The guppy in the top pic doesn't look it, possibly both of the gups aren't.


----------



## danilykins (Dec 22, 2010)

Really??? Here is a better one of the larger one...










I thought the dark spot by the anal fin was the gravid, and it does look like a bunch of "dots" where that spot is... Hmm I am a novice so what do I know LOL


----------



## jrman83 (Jul 9, 2010)

It is a gravid spot. It could mean the presence of eggs, but it may not mean she is pregnant. The mother will expand quite a bit after the eggs have been fertilized and they start growing.


----------



## danilykins (Dec 22, 2010)

aaaah ok. Well after the male was in there with them both, they should be just impregnated. 

I got a quick question, the three of them seem to be flashing against the plants.
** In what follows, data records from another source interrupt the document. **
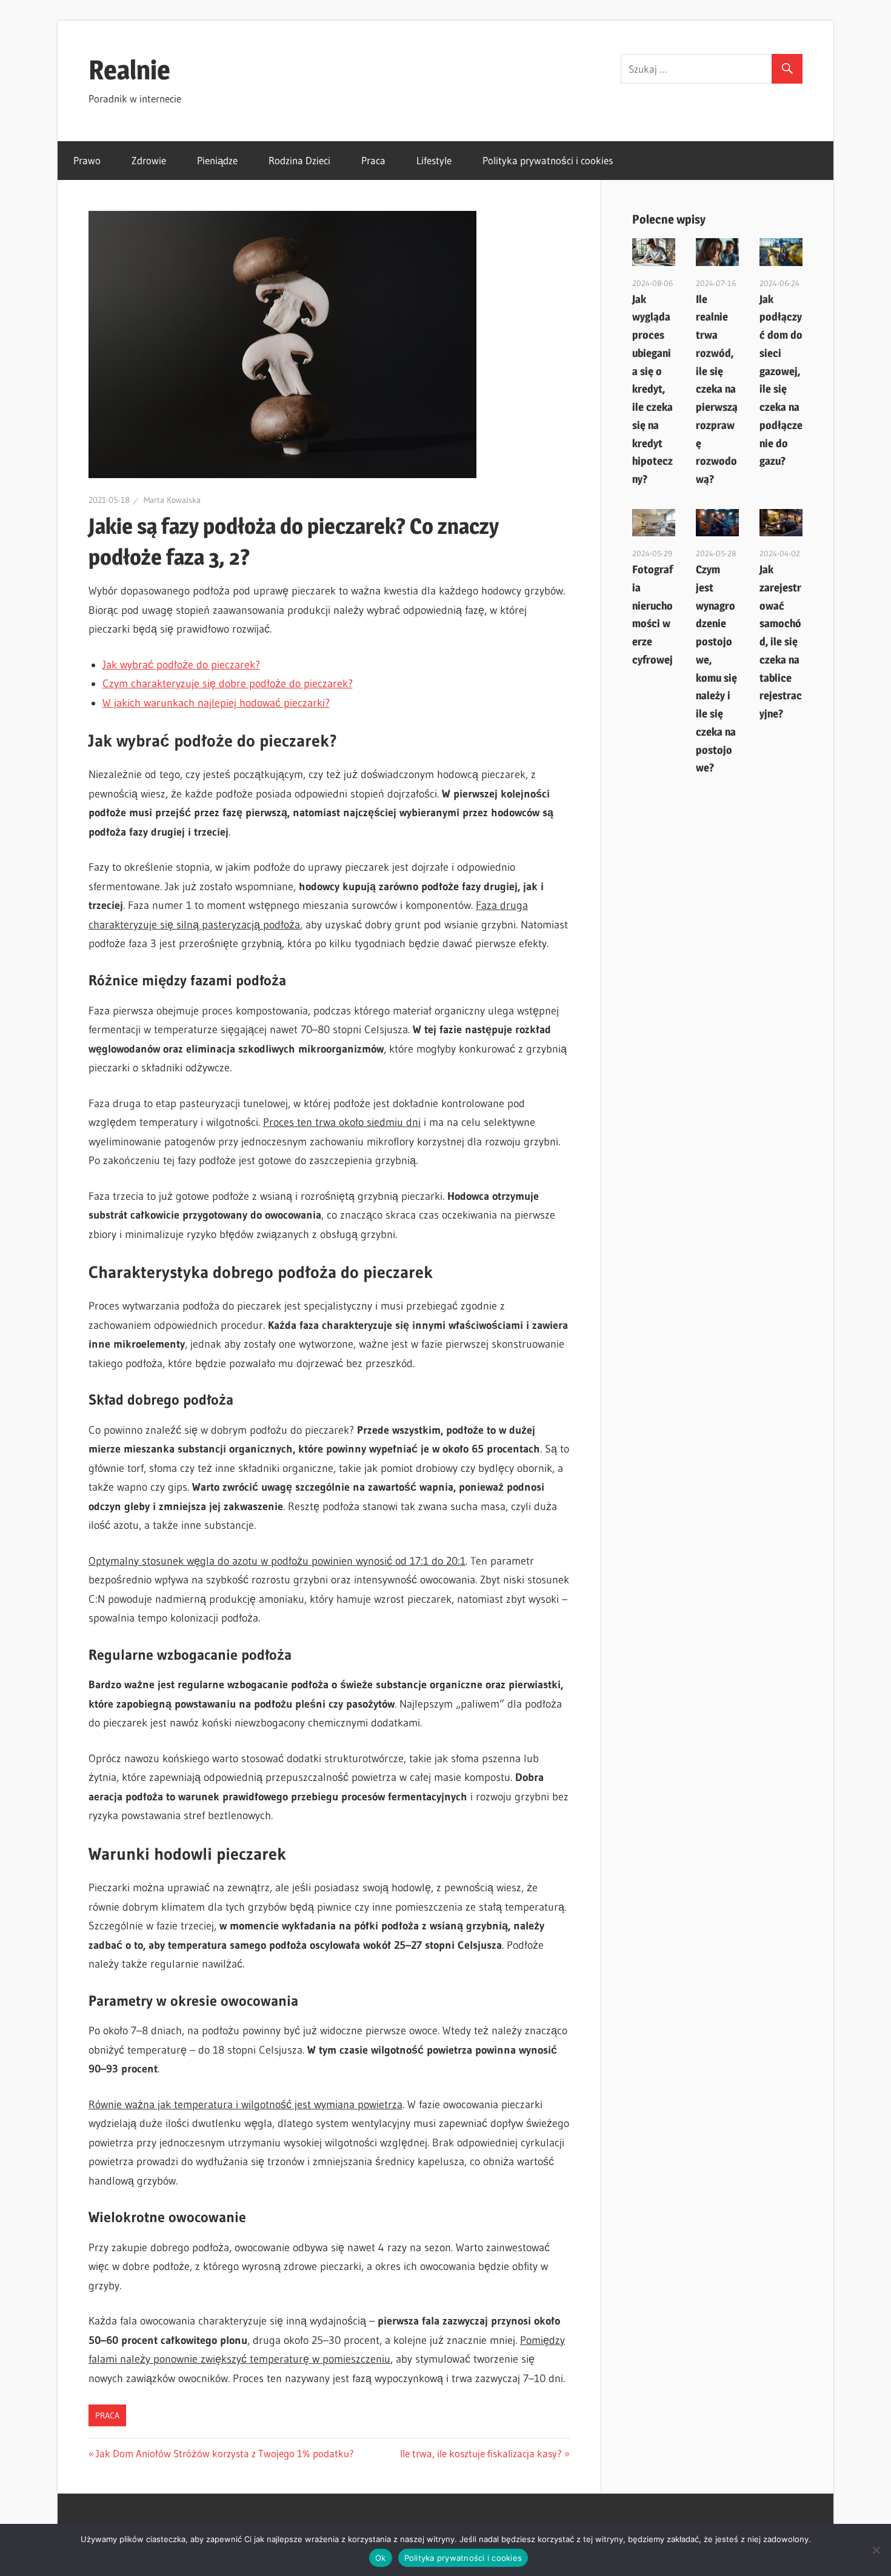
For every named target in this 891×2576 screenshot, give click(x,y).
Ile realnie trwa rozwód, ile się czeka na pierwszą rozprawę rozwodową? (717, 389)
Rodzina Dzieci (299, 160)
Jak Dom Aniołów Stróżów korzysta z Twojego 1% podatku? (225, 2453)
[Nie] (876, 2550)
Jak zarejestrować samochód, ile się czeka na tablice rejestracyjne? (780, 641)
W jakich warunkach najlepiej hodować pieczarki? (216, 703)
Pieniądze (217, 160)
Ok (380, 2558)
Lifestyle (434, 160)
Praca (373, 160)
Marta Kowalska (172, 499)
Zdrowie (149, 160)
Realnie (129, 69)
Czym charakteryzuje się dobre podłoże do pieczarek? (227, 683)
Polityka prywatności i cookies (547, 160)
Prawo (87, 160)
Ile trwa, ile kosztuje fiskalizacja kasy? (481, 2453)
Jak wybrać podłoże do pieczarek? (181, 664)
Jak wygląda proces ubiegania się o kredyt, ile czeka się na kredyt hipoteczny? (652, 389)
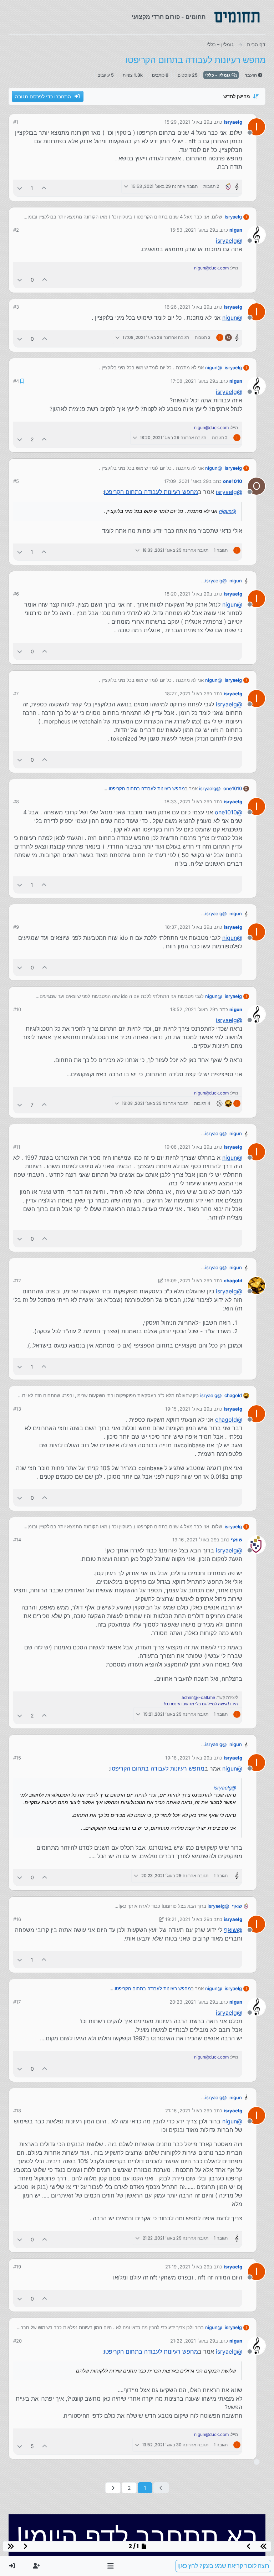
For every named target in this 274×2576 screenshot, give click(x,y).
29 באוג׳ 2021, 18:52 (192, 1009)
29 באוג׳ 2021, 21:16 (187, 2110)
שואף (236, 1539)
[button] (110, 2566)
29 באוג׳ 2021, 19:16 (194, 1539)
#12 (17, 1280)
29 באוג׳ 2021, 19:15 (187, 1409)
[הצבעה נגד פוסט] (19, 188)
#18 (17, 2110)
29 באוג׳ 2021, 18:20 (186, 594)
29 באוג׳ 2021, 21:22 (192, 2341)
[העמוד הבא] (113, 2487)
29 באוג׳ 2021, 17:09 (186, 481)
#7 (16, 693)
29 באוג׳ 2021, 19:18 (187, 1758)
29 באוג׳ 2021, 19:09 (186, 1280)
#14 (17, 1539)
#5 (16, 481)
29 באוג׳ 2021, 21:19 (187, 2267)
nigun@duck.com (211, 268)
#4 (16, 381)
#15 (17, 1758)
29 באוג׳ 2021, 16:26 (186, 307)
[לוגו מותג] (237, 17)
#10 (17, 1009)
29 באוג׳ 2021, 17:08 (193, 381)
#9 (16, 927)
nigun (235, 230)
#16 (17, 1919)
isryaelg (233, 122)
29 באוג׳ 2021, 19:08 (186, 1147)
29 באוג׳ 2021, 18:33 (186, 801)
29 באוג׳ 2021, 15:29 (186, 122)
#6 (16, 594)
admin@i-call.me (198, 1697)
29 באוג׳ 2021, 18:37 (187, 927)
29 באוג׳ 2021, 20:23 (192, 2002)
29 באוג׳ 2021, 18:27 (187, 693)
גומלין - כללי (218, 75)
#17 (17, 2002)
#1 (15, 122)
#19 (17, 2267)
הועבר (251, 75)
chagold (233, 1280)
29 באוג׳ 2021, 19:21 (187, 1919)
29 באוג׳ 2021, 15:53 (192, 230)
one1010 (232, 481)
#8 (16, 801)
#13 (17, 1409)
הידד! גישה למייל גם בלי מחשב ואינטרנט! (201, 1703)
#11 (16, 1147)
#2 (16, 230)
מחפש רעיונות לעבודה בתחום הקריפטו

I don't see any parasites on them, would they be doing this for other reasons?


----------



## Kaosu (Nov 13, 2010)

the flashing could be the first sighs of ick...

nether of you guppies look prego, and the molly just looks like a balloon one...not prego if you had a male with them than give them 3 weeks and they should have babies 

this is a pregnant guppy after already having about a dozen...this is a mature female at about 3 inches and i get almost 100 fry, your females look younger but they should look fat and plump like that before giving birth.


----------



## jrman83 (Jul 9, 2010)

If you have no visible signs of ich, I would try a couple of fizz tabs from Tetra, called parasite guard. I have only had 1-2 fish do that with no visible ich signs and I treated them with that and they stopped after only 3-4 minutes. I left them in my hospital tank for a couple of days to be sure but it cleared it up. You can treat the whole tank so you don't need a hospital tank to do this. Could still be ich so be sure to look for the signs. Looks like the fish have been sprinkled with sand...easier to see on the tail or fin areas.


----------



## danilykins (Dec 22, 2010)

Well isn't that just a big bag of disappointment :/ I had the male in there so I figure eventually they will have babies.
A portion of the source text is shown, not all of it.